Schatzsuche mit Gefahren: So gefährlich ist der Trend "Magnetangeln"

Darmstadt/Kassel - Das sogenannte Magnetangeln, also das Fischen nach metallischen Gegenständen in Gewässern, wird in Hessen immer beliebter.

Nicht nur verborgene Schätze können geborgen werden (Symbolfoto).
Nicht nur verborgene Schätze können geborgen werden (Symbolfoto).  © Swen Pförtner/dpa

"Derzeit gehen bei uns vermehrt Anfragen nach der Zulässigkeit ein", sagte Nina Lipp, Pressesprecherin des Regierungspräsidiums (RP) Darmstadt.

Auch das RP Kassel stellt nach eigenen Angaben eine zunehmende Beliebtheit fest.

Beide Behörden warnen aber vor den Gefahren, die von der Freizeitbeschäftigung ausgehen.

"Prinzipiell ist es so, dass in allen Gewässern teilweise verklappte Kampfmittel aus dem Zweiten Weltkrieg vorhanden sein können.
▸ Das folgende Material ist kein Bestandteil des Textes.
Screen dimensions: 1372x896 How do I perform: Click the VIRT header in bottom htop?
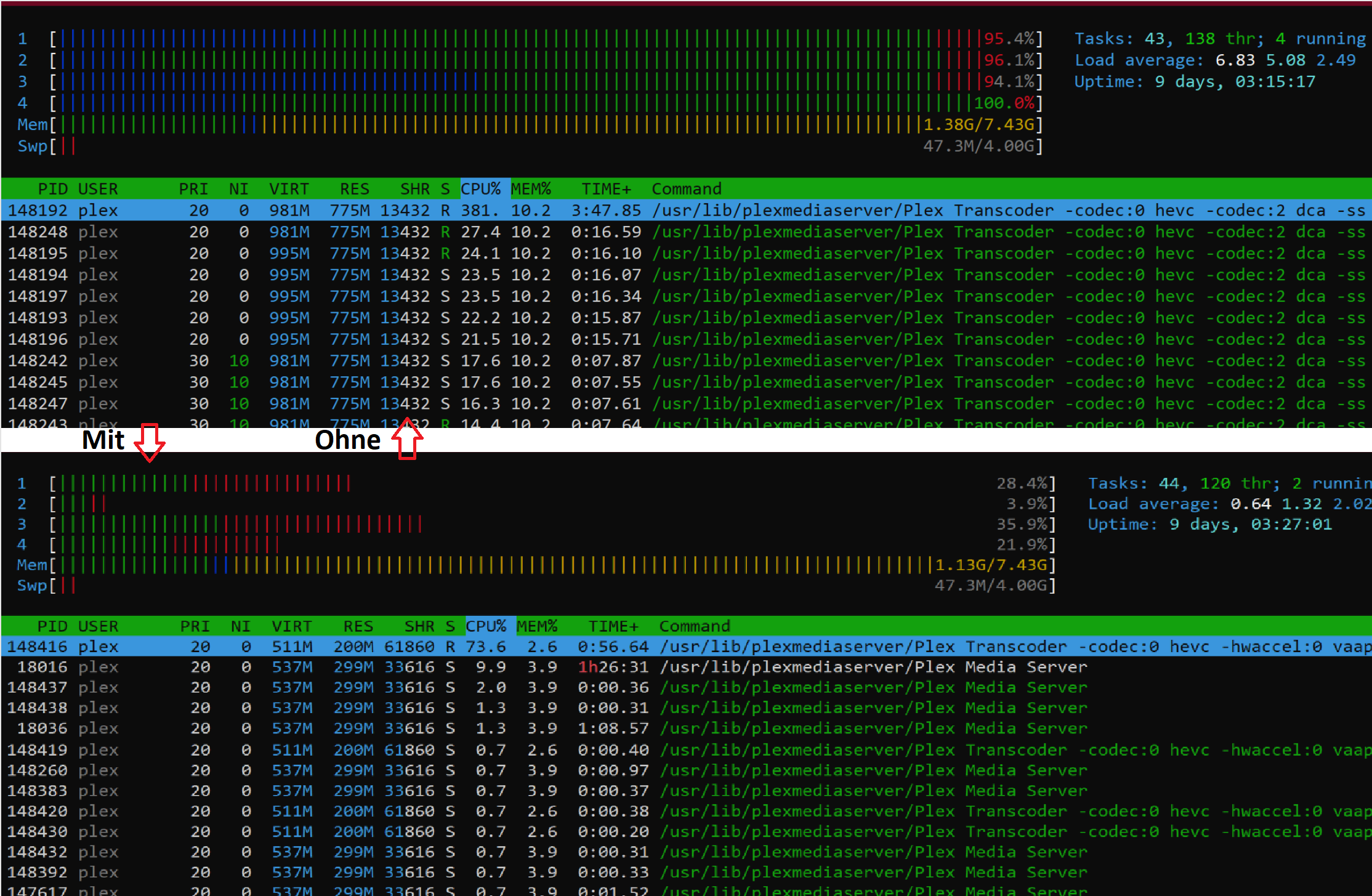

Daher kommt es immer wieder vor, dass unsere Fundkommandos zu Einsätzen in Verbindung mit Magnetanglern und privaten Sondengängern gerufen werden", so Lipp.

Die Regierungspräsidien betonen, dass für das Magnetfischen zwingend eine wasserrechtliche Erlaubnis erforderlich ist.